Michael D. Shellenberger (born June 16, 1971) is an American author, journalist, and activist, whose writing has focused on the environment, climate change, nuclear power, and political responses to homelessness, drug addiction and mental illness. He is a co-founder of the Breakthrough Institute and the California Peace Coalition. He is also the founder of Environmental Progress. 

A self-described ecomodernist, Shellenberger believes that economic growth can continue without negative environmental impacts through technological research and development, usually through a combination of nuclear power and urbanization. A controversial figure, Shellenberger disagrees with most environmentalists over the impacts of environmental threats and policies for addressing them. Shellenberger accepts that global warming is occurring, but argues that "it's not the end of the world." Shellenberger's positions and writings on climate change and environmentalism have received criticism from environmental scientists and academics, who have called his arguments "bad science" and "inaccurate". Response to his positions and writings from writers and journalists in the popular press has been mixed. In a similar manner, many academics criticized Shellenberger's positions and writings on homelessness, while receiving mixed reception from writers and journalists in the popular press.

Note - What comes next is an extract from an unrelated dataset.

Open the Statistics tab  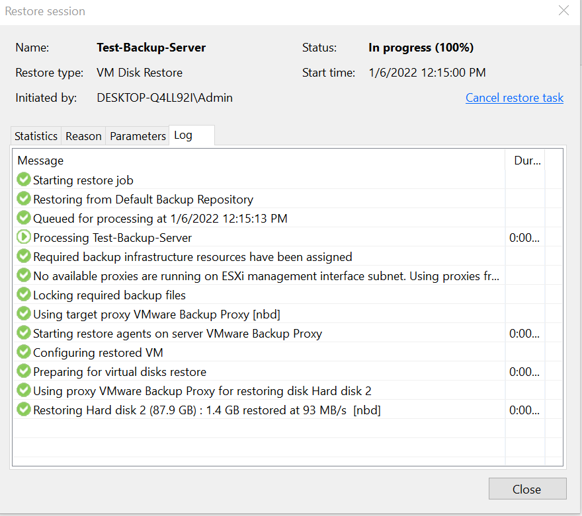coord(36,136)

Shellenberger was a Democratic candidate for governor in the 2018 California gubernatorial election, placing ninth in a field of twenty-seven candidates with 0.5% of the vote. In 2021, he supported recalling Governor Gavin Newsom in the 2021 California gubernatorial recall election. Shellenberger ran as a "No Party Preference" candidate in the 2022 gubernatorial election, placing third in a field of twenty-six with 4.1% of the vote.

Education and career
Shellenberger was born and grew up in Colorado. He is a 1989 graduate of Greeley Central High School. He earned a BA degree from the Peace and Global Studies program at Earlham College in 1993. Subsequently, he earned an MA degree in anthropology from the University of California, Santa Cruz in 1996. After graduation, Shellenberger moved to San Francisco to work with Global Exchange, where he founded a number of public relations firms, including "Communication Works," "Lumina Strategies" and "American Environics" with future collaborator Ted Nordhaus. Shellenberger co-founded in 2003 the Breakthrough Institute with Nordhaus. While at Breakthrough, Shellenberger wrote a number of articles with subjects ranging from positive treatment of nuclear energy and shale gas to critiques of the planetary boundaries hypothesis.

In 2008, Time magazine named Shellenberger a Hero of the Environment. 

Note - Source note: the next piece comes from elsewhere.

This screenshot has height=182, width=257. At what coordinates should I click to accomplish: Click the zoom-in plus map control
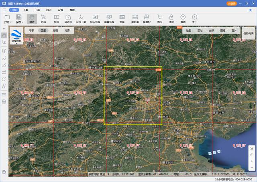click(251, 161)
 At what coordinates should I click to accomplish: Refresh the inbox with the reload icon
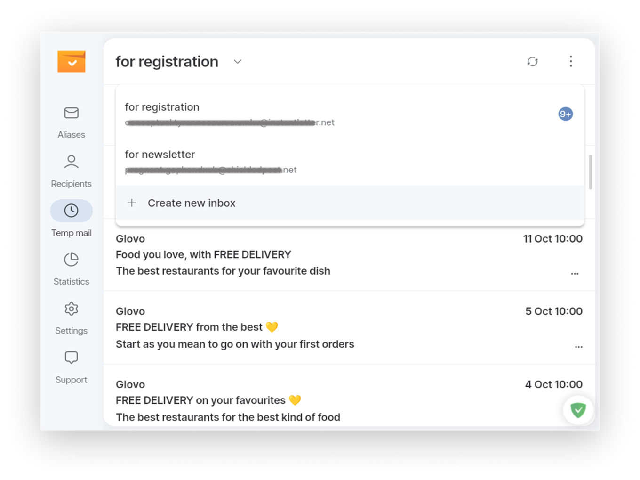pyautogui.click(x=532, y=62)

In February 2016, Shellenberger left Breakthrough and founded Environmental Progress, which is behind several public campaigns to keep nuclear power plants in operation. Shellenberger has also been called by conservative lawmakers to testify before the U.S. Congress about climate change and in favor of nuclear energy.

In December 2022, Shellenberger was one of the authors who released sections of annotated internal Twitter files authorized by new owner Elon Musk.

As of December 2022, he is a writer for The Free Press.

Writing and reception

"The Death of Environmentalism: Global Warming in a Post-Environmental World" 
In 2004, Nordhaus and Shellenberger co-authored "The Death of Environmentalism: Global Warming Politics in a Post-Environmental World." The paper argued that environmentalism is incapable of dealing with climate change and should "die" so that a new politics can be born.

The paper was criticized by members of the mainstream environmental movement. Carl Pope, the former executive director of the Sierra Club, called the essay "unclear, unfair and divisive," claiming it contained multiple factual errors and misinterpretations. However, Adam Werbach, another former Sierra Club president, praised the paper's arguments. John Passacantando, the former Greenpeace executive director, said in 2005 that Shellenberger and Nordhaus "laid out some fascinating data, but they put it in this over-the-top language and did it in this in-your-face way." Michel Gelobter, as well as other environmental experts and academics, wrote The Soul of Environmentalism: Rediscovering transformational politics in the 21st century as a response that criticized "Death" for demanding increased technological innovation instead of addressing the systemic concerns of people of color.

Matthew Yglesias of The New York Times said that "Nordhaus and Shellenberger persuasively argue...environmentalists must stop congratulating themselves for their own willingness to confront inconvenient truths and must focus on building a politics of shared hope rather than relying on a politics of fear." Yglesias added that the "Death" paper "is more convincing in its case for a change in rhetoric."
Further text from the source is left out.